Thomas Chapin was not only an incredible improviser but he was also a great composer. His many fantastic compositions once again show his love for a wide variety of contrasting styles and can be heard on his many recordings. Besides composing the music for his many trio CD's he also wrote the music for a trio with brass CD as well as a trio with strings CD all for the Knitting Factory Label and he recorded two more straight-ahead recordings for Arabesque Records. I recorded with him on a CD entitled, You Don't Know Me for Arabesque with the great Tom Harrell on trumpet, superb bassist Kiyoto Fujiwara and the wonderful Reggie Nicolson on drums. Thomas' last recording for Knitting Factory is called Sky Piece and was chosen on many top ten lists of last year. It's now being talked about as 'The Album' of the 90's pointing the way for the future of jazz.
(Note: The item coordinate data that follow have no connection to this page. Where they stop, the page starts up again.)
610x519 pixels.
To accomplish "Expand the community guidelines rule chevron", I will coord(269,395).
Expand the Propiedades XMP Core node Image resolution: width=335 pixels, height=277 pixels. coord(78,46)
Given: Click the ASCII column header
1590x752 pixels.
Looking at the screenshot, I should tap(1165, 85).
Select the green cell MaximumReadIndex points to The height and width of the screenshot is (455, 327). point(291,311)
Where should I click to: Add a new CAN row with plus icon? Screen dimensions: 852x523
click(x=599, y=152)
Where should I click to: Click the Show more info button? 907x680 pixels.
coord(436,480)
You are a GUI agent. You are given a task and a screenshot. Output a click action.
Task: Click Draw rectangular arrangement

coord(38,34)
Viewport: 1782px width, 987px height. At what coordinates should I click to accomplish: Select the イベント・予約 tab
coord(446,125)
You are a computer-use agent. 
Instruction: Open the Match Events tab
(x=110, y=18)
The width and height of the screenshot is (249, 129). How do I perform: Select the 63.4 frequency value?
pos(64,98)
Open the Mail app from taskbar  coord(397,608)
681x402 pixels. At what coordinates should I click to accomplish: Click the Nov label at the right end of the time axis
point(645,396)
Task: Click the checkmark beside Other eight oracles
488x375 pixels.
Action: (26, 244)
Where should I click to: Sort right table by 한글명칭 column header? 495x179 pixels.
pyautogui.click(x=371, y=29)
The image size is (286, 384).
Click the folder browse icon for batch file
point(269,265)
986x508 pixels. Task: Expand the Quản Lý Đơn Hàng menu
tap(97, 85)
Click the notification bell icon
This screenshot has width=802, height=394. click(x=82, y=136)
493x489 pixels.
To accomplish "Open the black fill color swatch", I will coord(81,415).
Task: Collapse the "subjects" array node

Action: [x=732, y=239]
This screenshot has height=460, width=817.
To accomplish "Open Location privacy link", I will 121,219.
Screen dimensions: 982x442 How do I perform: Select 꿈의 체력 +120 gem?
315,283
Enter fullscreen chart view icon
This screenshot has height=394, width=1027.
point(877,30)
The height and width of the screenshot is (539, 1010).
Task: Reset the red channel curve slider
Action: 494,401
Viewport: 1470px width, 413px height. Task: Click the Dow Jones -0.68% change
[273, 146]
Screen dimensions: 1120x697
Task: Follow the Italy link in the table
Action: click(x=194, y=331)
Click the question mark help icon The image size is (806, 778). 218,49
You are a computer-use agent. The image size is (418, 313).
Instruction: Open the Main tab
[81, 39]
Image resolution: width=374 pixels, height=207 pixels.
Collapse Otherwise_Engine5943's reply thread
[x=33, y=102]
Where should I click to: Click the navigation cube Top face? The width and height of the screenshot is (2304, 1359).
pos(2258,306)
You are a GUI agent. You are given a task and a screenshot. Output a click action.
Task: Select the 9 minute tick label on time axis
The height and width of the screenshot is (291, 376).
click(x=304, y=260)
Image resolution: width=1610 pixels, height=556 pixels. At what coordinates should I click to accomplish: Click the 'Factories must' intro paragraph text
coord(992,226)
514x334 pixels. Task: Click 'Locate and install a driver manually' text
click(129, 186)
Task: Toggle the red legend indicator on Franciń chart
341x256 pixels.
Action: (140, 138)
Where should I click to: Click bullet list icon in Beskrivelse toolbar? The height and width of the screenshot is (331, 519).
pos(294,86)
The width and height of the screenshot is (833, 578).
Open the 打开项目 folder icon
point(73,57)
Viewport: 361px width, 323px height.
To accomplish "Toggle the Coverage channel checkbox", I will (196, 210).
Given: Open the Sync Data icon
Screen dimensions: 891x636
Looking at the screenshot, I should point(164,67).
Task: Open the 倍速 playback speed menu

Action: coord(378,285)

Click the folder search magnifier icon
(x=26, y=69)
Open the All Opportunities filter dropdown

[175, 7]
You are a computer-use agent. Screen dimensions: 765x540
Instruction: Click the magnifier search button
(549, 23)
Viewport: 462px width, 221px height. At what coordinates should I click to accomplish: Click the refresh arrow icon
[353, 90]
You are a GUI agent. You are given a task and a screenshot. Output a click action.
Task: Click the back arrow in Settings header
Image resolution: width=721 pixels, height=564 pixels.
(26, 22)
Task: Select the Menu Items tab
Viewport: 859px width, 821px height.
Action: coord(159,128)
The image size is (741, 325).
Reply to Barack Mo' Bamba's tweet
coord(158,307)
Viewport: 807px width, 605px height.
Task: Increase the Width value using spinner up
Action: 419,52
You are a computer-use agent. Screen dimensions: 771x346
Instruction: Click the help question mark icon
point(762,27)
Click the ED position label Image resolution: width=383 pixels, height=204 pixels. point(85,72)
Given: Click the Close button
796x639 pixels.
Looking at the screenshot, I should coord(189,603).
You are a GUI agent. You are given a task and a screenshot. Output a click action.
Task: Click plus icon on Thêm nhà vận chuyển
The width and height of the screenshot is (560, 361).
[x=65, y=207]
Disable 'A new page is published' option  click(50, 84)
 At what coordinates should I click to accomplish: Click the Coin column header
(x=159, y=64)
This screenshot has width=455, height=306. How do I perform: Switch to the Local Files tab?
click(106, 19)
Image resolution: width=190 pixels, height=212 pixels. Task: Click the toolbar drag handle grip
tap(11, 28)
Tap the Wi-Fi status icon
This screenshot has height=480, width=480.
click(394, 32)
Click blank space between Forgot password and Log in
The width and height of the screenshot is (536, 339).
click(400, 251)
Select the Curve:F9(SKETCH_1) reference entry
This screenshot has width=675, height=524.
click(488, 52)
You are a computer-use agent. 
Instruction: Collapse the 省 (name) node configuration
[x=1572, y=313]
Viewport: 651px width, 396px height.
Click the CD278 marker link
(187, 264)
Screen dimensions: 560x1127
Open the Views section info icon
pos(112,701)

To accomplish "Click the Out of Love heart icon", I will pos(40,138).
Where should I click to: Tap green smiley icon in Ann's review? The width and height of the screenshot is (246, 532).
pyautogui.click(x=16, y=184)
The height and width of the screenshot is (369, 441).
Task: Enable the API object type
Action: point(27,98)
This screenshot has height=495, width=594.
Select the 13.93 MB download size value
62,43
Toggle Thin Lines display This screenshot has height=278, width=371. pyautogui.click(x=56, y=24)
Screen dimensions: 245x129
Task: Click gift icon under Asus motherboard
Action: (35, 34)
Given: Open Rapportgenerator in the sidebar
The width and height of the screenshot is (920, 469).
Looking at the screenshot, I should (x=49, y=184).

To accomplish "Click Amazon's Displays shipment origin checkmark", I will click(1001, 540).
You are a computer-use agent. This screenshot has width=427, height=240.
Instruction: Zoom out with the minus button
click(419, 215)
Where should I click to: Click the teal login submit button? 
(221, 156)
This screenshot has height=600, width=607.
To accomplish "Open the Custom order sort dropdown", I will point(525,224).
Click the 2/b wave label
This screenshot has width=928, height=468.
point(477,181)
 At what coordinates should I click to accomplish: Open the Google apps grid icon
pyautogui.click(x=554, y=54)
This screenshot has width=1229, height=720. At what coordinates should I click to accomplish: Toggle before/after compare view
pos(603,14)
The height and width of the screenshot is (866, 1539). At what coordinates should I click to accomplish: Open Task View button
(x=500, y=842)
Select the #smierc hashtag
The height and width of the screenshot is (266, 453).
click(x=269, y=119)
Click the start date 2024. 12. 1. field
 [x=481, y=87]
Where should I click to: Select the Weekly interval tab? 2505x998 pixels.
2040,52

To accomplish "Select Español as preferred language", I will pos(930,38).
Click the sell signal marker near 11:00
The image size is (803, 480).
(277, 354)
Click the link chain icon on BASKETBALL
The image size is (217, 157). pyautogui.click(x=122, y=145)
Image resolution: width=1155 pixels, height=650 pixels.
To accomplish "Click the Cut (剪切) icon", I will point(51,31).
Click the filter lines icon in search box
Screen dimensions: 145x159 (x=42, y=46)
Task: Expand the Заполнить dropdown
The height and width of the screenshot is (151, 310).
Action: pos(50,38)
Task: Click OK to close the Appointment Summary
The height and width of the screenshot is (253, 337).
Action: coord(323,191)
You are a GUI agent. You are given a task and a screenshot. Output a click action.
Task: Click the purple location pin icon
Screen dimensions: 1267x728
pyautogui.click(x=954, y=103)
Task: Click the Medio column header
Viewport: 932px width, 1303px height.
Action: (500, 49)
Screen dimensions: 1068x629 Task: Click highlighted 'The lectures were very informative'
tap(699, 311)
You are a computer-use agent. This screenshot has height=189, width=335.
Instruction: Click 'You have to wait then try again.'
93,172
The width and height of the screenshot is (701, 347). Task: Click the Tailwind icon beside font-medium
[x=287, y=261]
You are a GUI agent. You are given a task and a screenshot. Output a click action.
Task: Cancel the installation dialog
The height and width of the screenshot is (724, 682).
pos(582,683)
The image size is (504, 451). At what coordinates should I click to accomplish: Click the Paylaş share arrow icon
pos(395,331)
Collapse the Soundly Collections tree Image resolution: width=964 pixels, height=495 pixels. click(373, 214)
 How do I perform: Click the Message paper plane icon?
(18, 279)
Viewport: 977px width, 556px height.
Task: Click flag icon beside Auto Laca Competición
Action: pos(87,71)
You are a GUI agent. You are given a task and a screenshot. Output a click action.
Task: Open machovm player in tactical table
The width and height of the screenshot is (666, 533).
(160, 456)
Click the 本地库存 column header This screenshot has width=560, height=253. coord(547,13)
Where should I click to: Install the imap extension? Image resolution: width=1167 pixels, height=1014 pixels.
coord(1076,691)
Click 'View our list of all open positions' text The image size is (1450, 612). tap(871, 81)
Thomas was a brilliant thinker, bursting with energy and he loved to talk a lot about his many ideas. We would talk for hours on the phone about art, music, philosophy, spirituality, women, and life... And Thomas loved to laugh. He had an infectious laugh that could be heard from miles away. Like me he also loved world music especially African and Asian music. He had an incredible collection of recordings from all over Africa and Asia and had a great knowledge of each countries musical ideas, styles, performers and history. He studied African rhythms, which he incorporated into his music and he used many unusual scales from Asia as well. He would bring his Mbira (African Thumb Piano) to practice on whenever we were on tour in Japan together with the great band of Kiyoto Fujiwara (Thomas replaced Kenny Garrett who was in the band for many years). Thomas was always talking to people, always making spiritual connections, always running through the world like a brilliant excited laughing child looking for cool new places, people and ideas.
Thomas Chapin was one of the greatest musicians and finest people that I have ever met and he touched me very deeply with his music, his wisdom and his laughter. Long live Thomas Chapin.